== AVAILABLE DATA

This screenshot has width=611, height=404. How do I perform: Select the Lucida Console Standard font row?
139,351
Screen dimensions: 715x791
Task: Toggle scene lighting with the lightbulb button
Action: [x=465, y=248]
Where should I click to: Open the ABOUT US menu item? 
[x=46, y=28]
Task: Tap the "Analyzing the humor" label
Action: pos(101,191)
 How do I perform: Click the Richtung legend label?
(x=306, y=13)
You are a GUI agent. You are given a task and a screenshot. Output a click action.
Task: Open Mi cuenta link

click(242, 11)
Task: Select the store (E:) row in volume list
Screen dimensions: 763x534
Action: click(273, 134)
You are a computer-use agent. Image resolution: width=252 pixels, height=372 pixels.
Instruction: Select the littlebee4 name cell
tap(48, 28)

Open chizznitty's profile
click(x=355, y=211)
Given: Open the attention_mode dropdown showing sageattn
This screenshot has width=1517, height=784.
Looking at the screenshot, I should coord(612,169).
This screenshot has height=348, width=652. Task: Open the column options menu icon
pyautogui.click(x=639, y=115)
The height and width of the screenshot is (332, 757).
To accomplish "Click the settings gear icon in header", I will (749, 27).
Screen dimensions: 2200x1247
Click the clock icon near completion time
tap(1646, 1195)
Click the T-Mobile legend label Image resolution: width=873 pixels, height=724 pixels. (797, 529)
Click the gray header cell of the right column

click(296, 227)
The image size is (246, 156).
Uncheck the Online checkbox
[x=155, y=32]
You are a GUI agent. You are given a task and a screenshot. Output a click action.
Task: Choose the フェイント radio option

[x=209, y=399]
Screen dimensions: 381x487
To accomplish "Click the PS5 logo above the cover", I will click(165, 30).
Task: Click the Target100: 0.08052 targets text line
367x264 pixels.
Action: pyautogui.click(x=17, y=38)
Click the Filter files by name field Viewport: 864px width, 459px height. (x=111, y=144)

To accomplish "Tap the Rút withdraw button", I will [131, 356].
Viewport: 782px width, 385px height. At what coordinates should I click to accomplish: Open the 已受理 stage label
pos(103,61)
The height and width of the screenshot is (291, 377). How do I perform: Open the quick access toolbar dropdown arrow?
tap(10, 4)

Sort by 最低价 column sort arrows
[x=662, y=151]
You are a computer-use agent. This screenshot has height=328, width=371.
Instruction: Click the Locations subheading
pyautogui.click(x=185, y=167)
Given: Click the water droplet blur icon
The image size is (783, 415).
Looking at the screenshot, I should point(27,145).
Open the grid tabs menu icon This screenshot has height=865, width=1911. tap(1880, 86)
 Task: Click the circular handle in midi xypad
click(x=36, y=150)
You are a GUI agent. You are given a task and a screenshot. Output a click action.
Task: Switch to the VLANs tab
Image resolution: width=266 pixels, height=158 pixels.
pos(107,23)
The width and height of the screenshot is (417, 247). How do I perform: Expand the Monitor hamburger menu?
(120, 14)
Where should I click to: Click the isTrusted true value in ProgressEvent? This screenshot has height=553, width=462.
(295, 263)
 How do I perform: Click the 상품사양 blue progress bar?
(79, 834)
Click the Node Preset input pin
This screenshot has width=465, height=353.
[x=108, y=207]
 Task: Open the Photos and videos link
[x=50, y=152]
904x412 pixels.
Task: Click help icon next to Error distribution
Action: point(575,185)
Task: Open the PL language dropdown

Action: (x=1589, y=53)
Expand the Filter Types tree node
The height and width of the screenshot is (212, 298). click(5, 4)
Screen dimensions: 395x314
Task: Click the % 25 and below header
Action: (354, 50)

====

Where does the string "will" appear in the records? Copy every line that holds it.

To accomplish "Click the settings gear icon in header", I will (749, 27).
To accomplish "Click the PS5 logo above the cover", I will click(165, 30).
To accomplish "Tap the Rút withdraw button", I will [131, 356].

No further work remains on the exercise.